Sepp Trautwein wühlte einiges Manuskript heraus. Dann fuhr er auf die Präfektur. Nach etlichem Hin und Her versprach man, ihm den schriftlichen Nachlaß Harry Meisels zuzustellen, sowie die Untersuchung abgeschlossen sei. Er wollte die Leiche sehen, sich um die Bestattung kümmern. Doch Harrys Körper war bereits auf der Anatomie.
Die ersten, notwendigen Verrichtungen hatten Trautwein abgelenkt von jenen Gedanken, die sich gegen ihn selber kehrten. Nun, da es nichts mehr zu tun gab, saß er auf der Redaktion, lahm und leer vor Erbitterung, Trauer, Reue, schier erdrückt vom Gefühl ungeheurer Ohnmacht. Er sah vor sich das blasse, stumpfe Antlitz Tscherniggs, er fühlte sich ebenso schlaff.
Er hat Harry Meisel geliebt, bewundert und sich bemüht, ihm seine Freundschaft und Hilfsbereitschaft zu beweisen. Der junge Mensch aber hat für ihn nichts gehabt als ein Achselzucken, er hat ihn stehenlassen und sich fortgemacht. Was dieser tote Harry Meisel für ihn verspürt hat, das war die Verachtung des Genies für den Unbeschwingten. Da saß er jetzt, er, Sepp, im Gefühl der eigenen Nichtigkeit. Der Tote hatte recht, die andern alle hatten recht mit ihrem Unglauben, ihrem Pessimismus, ihrem Nihilismus, und er mit seinem Glaubenwar der Depp. »Der starke Mann ficht«: einen Schmarrn. »Quand même«: einen Schmarrn. Es kommt so, wie es die andern wollen, die Blutsäufer, und das Schicksal scheißt auf seinen Trotz. Er ist ganz ausgehöhlt vom Gefühl der eigenen Schwäche. Wie soll einer, der nicht einmal einem einzigen Menschen hat helfen können, wie soll der etwas für ein ganzes Land ausrichten? Alle werden zugrunde gehen, Friedrich Benjamin, er selber, alle, genauso, wie dieser Harry zugrunde gegangen ist.

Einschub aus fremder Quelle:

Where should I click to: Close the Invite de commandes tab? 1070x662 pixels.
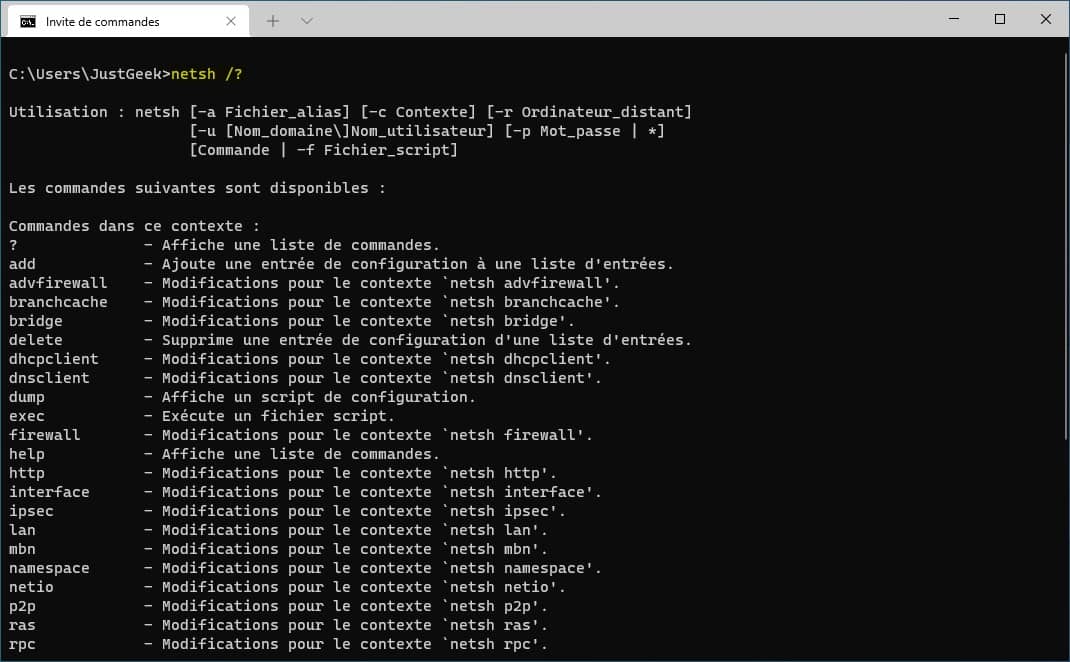[x=231, y=21]
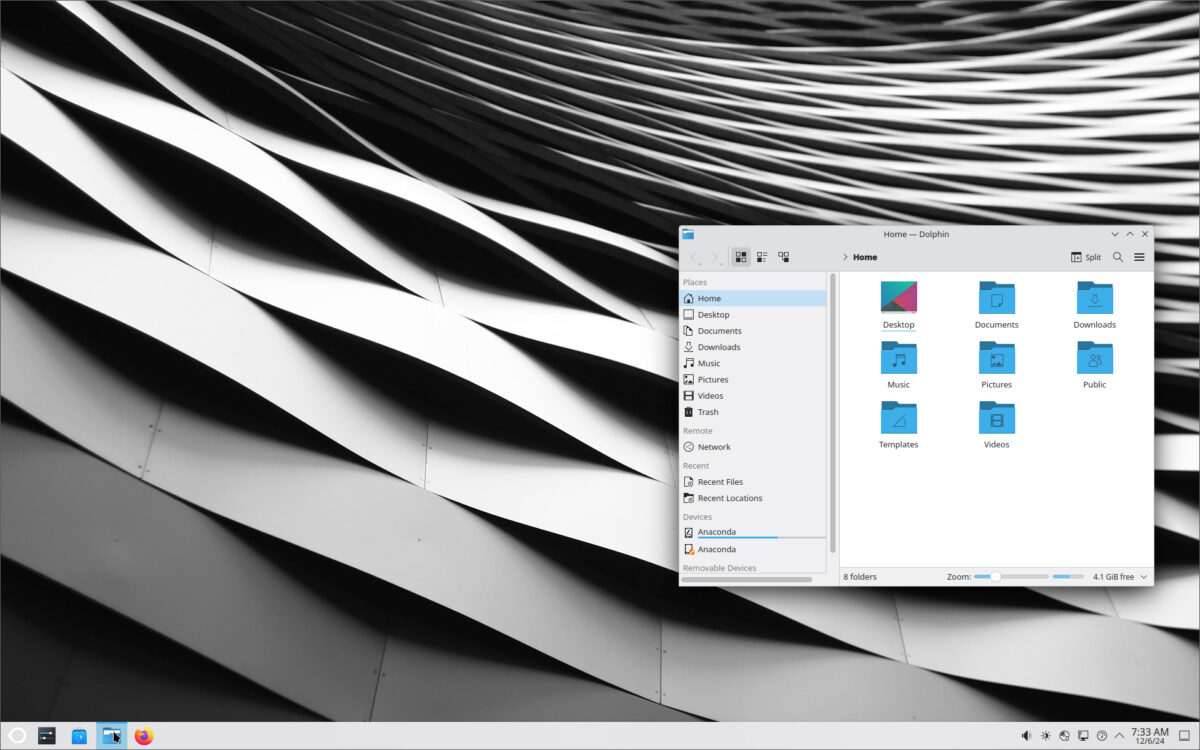Open the search bar in Dolphin
Screen dimensions: 1200x750
point(1118,257)
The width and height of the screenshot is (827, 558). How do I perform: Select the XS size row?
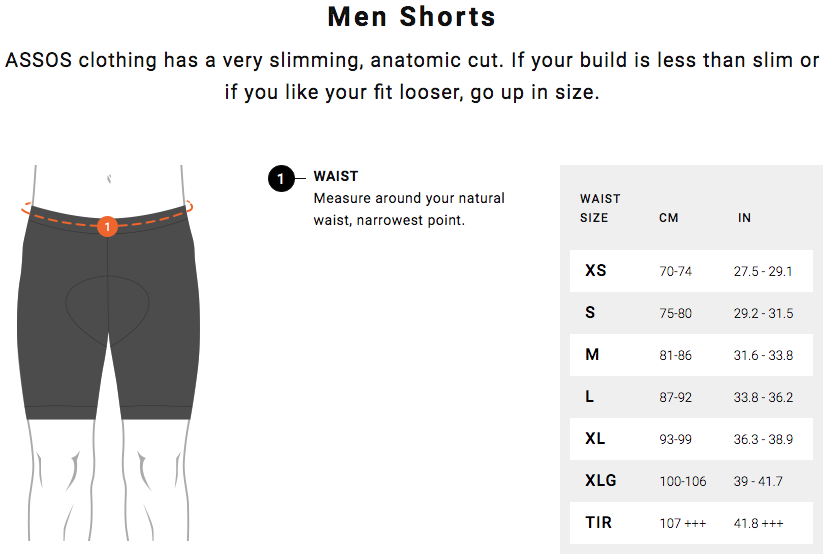(x=691, y=271)
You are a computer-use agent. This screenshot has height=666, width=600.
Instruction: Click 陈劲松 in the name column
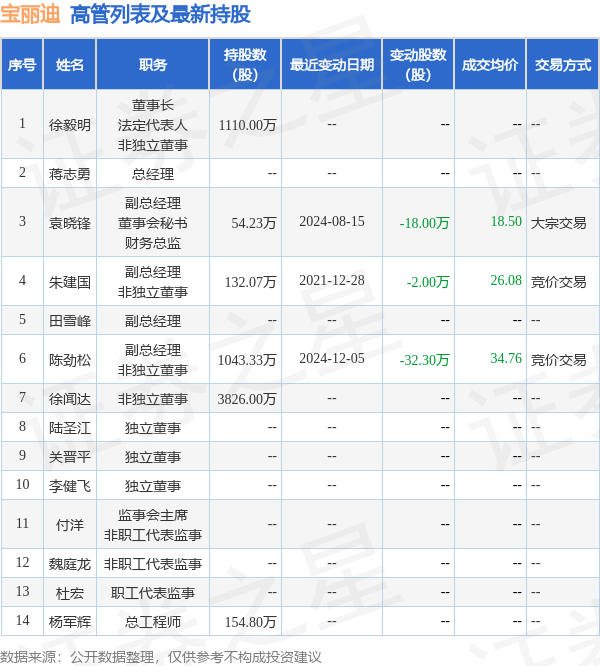(70, 360)
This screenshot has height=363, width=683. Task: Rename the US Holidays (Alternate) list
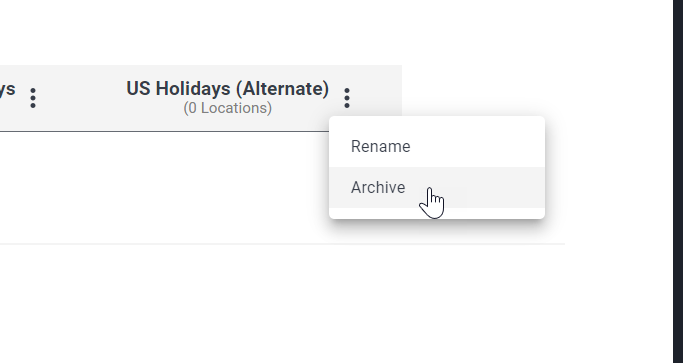click(436, 146)
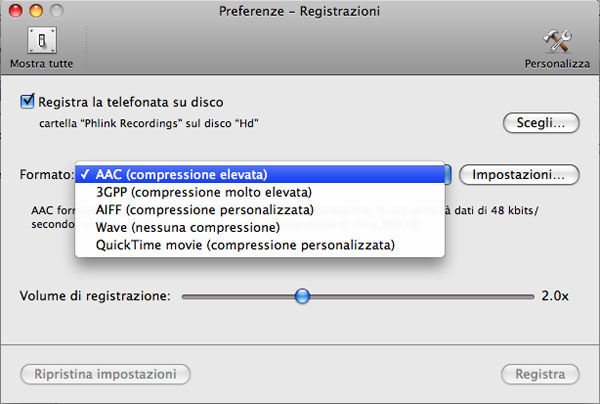Click the recording volume slider knob

(303, 296)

Ist er zugrunde gegangen? Da ist noch das »Sonett 66«. Das »Sonett 66« ist der Sinn von Harrys Leben, es ist das Aufbäumen eines einzelnen gegen das hereinbrechende Nichts, es ist das »quand même«. Das Messer des Strizzi hat den Körper Harrys erledigt, aber dem »Sonett 66« hat es nichts anhaben können. Das »Sonett 66« wird leben, wenn kein Hahn mehr kräht nach denen, die heute so gewaltig das Maul aufreißen.
Viel indes halfen Trautwein solche Erwägungen nicht. Harrys sinnloser Untergang zehrte weiter an ihm und zerfraß seinen Glauben.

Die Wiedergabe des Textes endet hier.